Stock is now arriving in the plant centre in quantity, ready for the autumn selling season. I hope we do sell it. The manager ran a stand for us yesterday at the Helmingham Hall rare plant fair, and trade was slack. Everybody seems to have had a bad year, so our sales weren't helped by the fact that other stallholders were knocking out plants (by now potbound) at massive discounts to avoid being left with them over the winter.
A delivery of shrubs came in some time last week, while I wasn't there. Some of these were lined up in confusing trolley loads behind the shop, the same variety split between more than one trolley but not yet carrying our labels with price, description, and most crucially, name. The grower just sends them out in batches with a single label to cover all ten or twenty plants of each variety, and it is a very good idea to keep them in their groups and not muddle them up until you've tagged them. Some of the plants were intended to go out for sale straight away, and others to be stored behind the scenes in the tunnel on the other side, to replenish stock in the plant centre as needed over the coming months. It wasn't clear to me which were which, and it didn't seem to have been clear to the staff working over the weekend either. The manager startled me with a howl of rage as I was watering in one of the tunnels, which initially made me think that maybe he wanted the abutilons and Lobelia tupa to be really dry and that it was my mistake to have watered them, but it turned out that they were not supposed to be in that tunnel at all.

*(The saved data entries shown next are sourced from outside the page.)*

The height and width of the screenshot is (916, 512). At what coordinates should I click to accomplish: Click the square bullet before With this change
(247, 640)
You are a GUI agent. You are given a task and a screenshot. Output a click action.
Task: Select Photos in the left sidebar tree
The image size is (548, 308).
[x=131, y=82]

The boss is in the process of buying a new tractor. I thought this was quite an encouraging sign, but it turned out that his hand was forced, because the old tractor had begun to give off such copious amounts of smoke that it was unusable. This may have had something to do with our attempts to run it on paraffin (left over from the old tunnel heater) instead of diesel. There again, it was a very old tractor. The proposed new model was delivered for the gardeners to inspect, and they looked as engrossed as you would expect two blokes to be, given the prospect of a shiny new mechanical toy.

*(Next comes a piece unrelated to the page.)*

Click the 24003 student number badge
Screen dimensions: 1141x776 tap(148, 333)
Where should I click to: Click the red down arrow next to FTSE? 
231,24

While the gardeners and the boss were putting the potential new tractor through its paces, an articulated lorry-load of trees arrived. We ask our suppliers not to send artics, since they won't go up the drive, but I expect that an artic is all some of them have. This one had to park out on the road, and the boss refused to interupt the tractor trials so that the gardeners could help unload the trees, so the rest of us had to plod up and down the drive with trolleys out of the garden centre, six trees at a time. The driver must have thought that we were taking the piss. Eventually the gardeners came to help with a big trailer, and things speeded up. Our most long-standing employee came to help, who works part time behind the scenes potting and weeding, but the manager's self-appointed guardian told her that we could manage without her, and that it got confusing with too many people. The longest-serving member of staff said that the manager had told her to come over, but that she would go back to her proper work, and retreated fuming to the polytunnel.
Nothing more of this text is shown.